Friday, April 04, 2008

Writing With Speech

by Marc Zeedar macopinion@designwrite.com


Edited Unedited

As a writer, speech recognition software has always fascinated me. It sounds like the Holy Grail of computing: you speak and it types. Unfortunately, the reality has always fallen far short of expectations.

A few years ago I tried MacSpeech's iListen software, but was left extremely unimpressed. I felt a bit deceived -- it was promoted as not needing much training, but even after hours of training it still made far too many errors to be useful. Worse, it required a special microphone which was a hassle to connect and use.

At MacWorld this year MacSpeech announced a new product called Dictate which promises to bring Dragon's Naturally Speaking from the PC to the Macintosh. Supposedly this is a much better speech recognition engine and I would have better results. I was eager to try it so I purchase the upgrade.

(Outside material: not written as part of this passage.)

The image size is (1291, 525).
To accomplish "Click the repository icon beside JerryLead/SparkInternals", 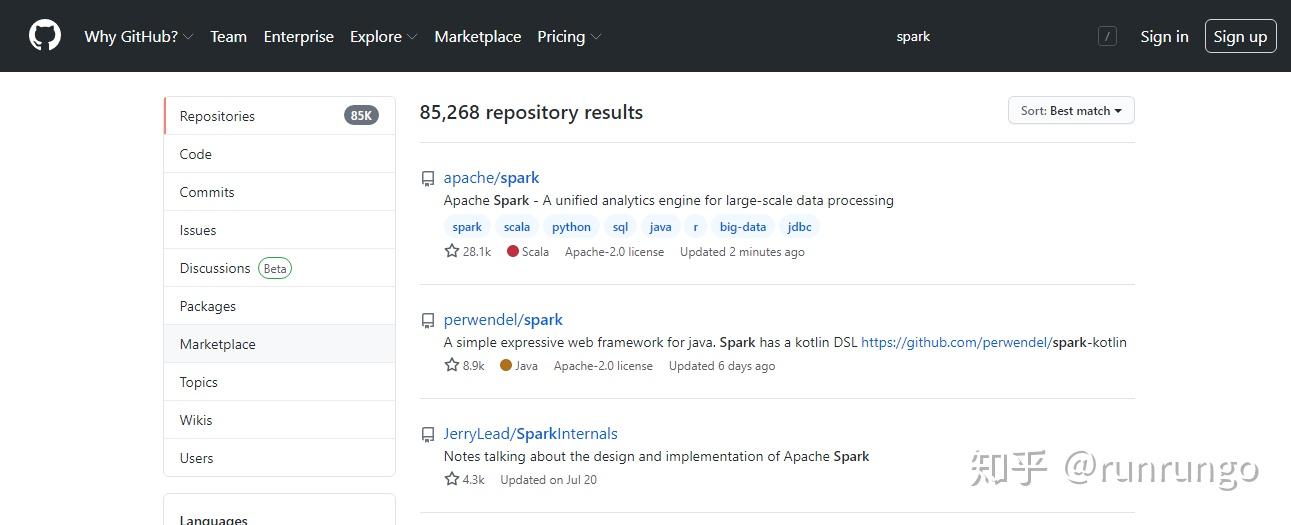I will click(x=428, y=435).
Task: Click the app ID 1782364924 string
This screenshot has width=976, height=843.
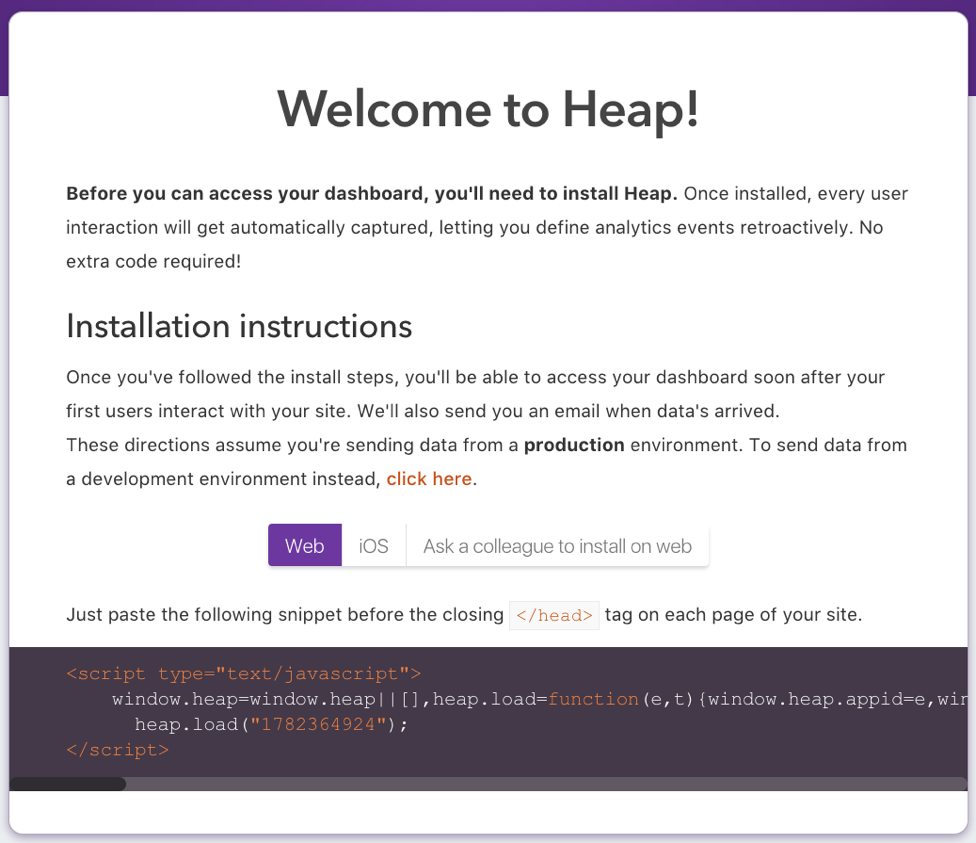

The results are impressive. Dictate is definitely much better than iListen. With very little training -- less than five minutes -- and using the built-in microphone of my MacBook laptop, I am able to achieve decent results.

However, decent is not perfect. Not perfect means you have to edit the resulting text by hand. That's not the end of the world, but it seems to me it spoils the point of using dictation software in the first place. The main problem is that the errors Dictate inserts are subtle. For instance you don't have spelling errors, but you might have a missing word, an extra word, an incorrect word, or missing letters such as plurals or ED at the end of a word. Those kinds of errors can be difficult to spot and will probably slip through an editing process more easily than your own typos.

Another problem is that dictation is not speech. There are parts of dictation that are learnable -- such as speaking clearly, speaking at a consistent pace, and speaking punctuation that normally would be implied -- but much more difficult is actually having your thoughts organized in your head enough to be able to speak them.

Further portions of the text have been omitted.